Difference in forecast skill (Pearson correlation) between the NMME-based SPI3 forecasts and baseline SPI3 forecasts at a lead of 1 month for forecasts initialized on (a) 1 Jan, (b) 1 Apr, (c) 1 Jul, and (d) 1 Oct. Green shading indicates that the NMME forecasts are less skillful than the baseline forecasts. Orange shading indicates that the NMME forecasts are more skillful but not at a statistically significant level, with red indicating a statistically significant improvement at the 10% confidence level. Values less than 0.05 are omitted. (e)–(h) As in (a)–(d), but for a lead of 2 months. (i)–(l) As in (a)–(d), but for SPI6 at a lead of 3 months.
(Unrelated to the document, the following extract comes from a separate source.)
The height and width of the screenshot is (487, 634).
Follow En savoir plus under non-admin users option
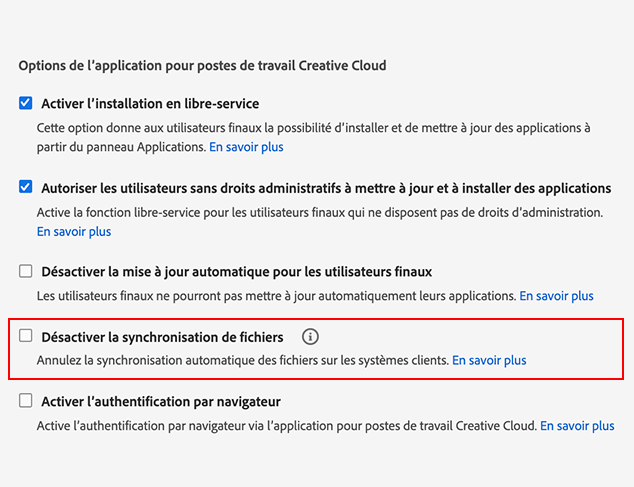(74, 231)
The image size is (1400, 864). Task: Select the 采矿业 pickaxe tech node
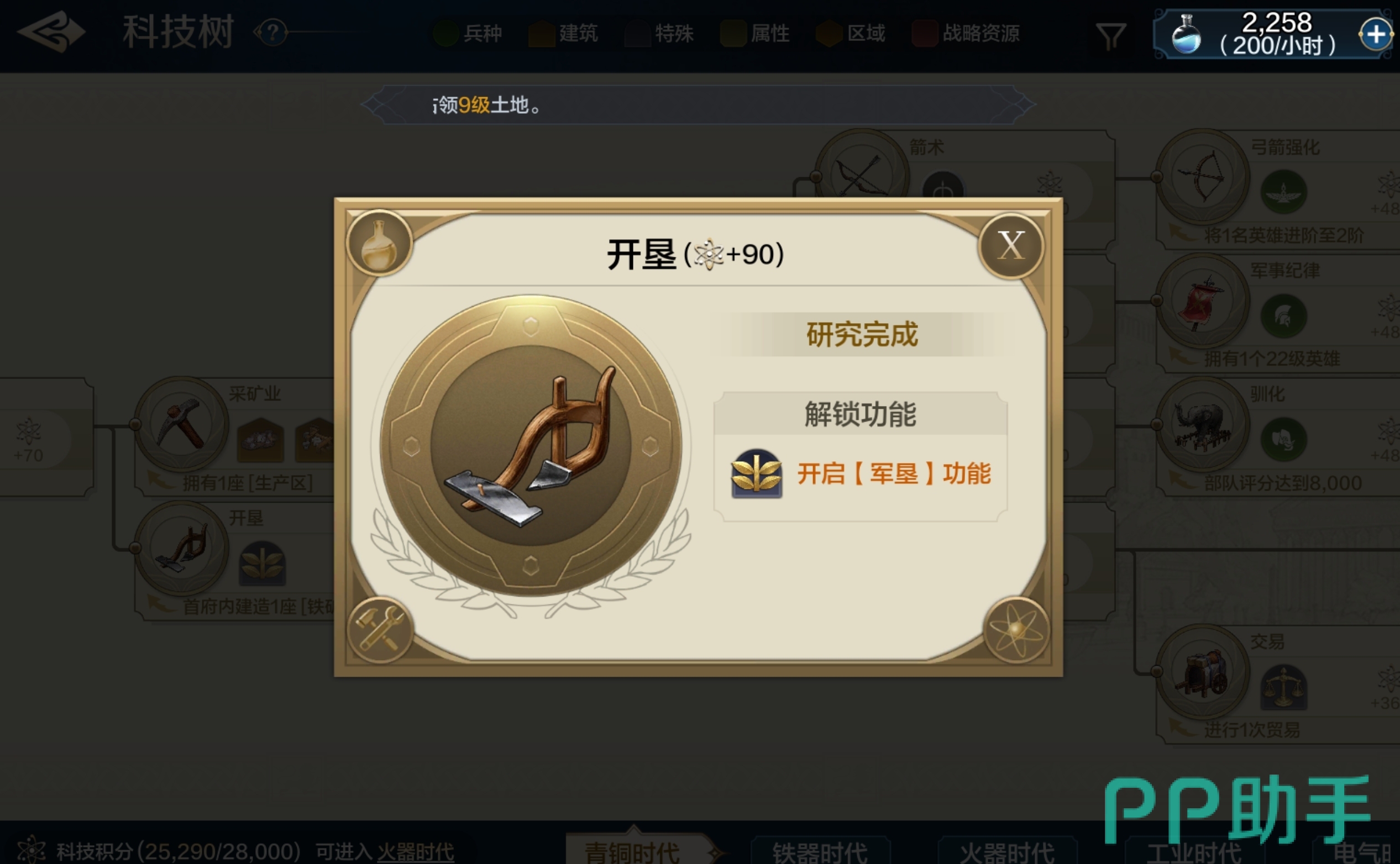coord(181,423)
Citation: Journal of Hydrometeorology 16, 3; 10.1175/JHM-D-14-0192.1
To examine the ability of the SPI6 forecasts to specifically capture severe drought conditions, we computed the hit rate, false alarm rate, and threat score for selected lead times (Fig. 10) across the period 1982–2010. As mentioned previously, for this calculation drought is defined at each grid point as occurring when the SPI6 is below −1.2. Persistence of this threshold value is not a criterion here because there will not be enough events to obtain meaningful statistics. We have pooled together all seasons in generating Fig. 10. Looking across all land areas, it shows that the forecasts with a lead of 1 month have the highest skill, as expected. Overall, the hit rates are generally above 0.6 and the threat scores are above 0.4 for the SPI6 forecasts evaluated at a lead of 1 month. Except for the Asian monsoon regions and northern Africa, the threat scores for SPI6 are above 0.5 at 1-month lead, with a false alarm rate generally averaging about 0.3 and below. The large false alarm rate over the African and Mongolian deserts is not particularly meaningful because of the climatologically low mean and variance of P there. Overall, the SPI6 forecasts at a lead of 1 month do a good job in capturing severe droughts, that is, classified as D2 class or higher by the U.S. Drought Monitor (Svoboda et al. 2002), with the skill dropping off sharply after a lead of 1 month. For SPI6 at a lead of 2 months (and SPI3 at a lead of 1 month), the skill is lower and the forecasts are able to capture severe drought conditions only over selected areas. For the western and the southeastern United States, Central America, Europe, central Africa, and eastern Australia, the hit rate is about 0.5–0.6 and the threat scores are between 0.3 and 0.4. There is little skill exhibited by these metrics for SPI6 at a lead of 3 months even in areas where the temporal correlations between forecast and observed SPI6 values is rather high (i.e., with correlation above 0.7; see Fig. 7). These results indicate that forecasting the severity of meteorological drought on seasonal time scales remains quite challenging.
Hit rate for NMME predictions of drought (defined as SPI values < −1.2) for (a) SPI3 forecasts at a lead of 1 month verified against the SPI3GPCC and (b) SPI6 forecasts at a lead of 1 month verified against the SPI6GPCC. (c) As in (b), but for SPI6 forecasts at a lead of 2 months. (d) As in (b), but for SPI6 forecasts at a lead of 3 months. Values are indicated by the color bar. (e)–(h) As in (a)–(d), but for FAR. (i)–(l) As in (a)–(d), but for threat score.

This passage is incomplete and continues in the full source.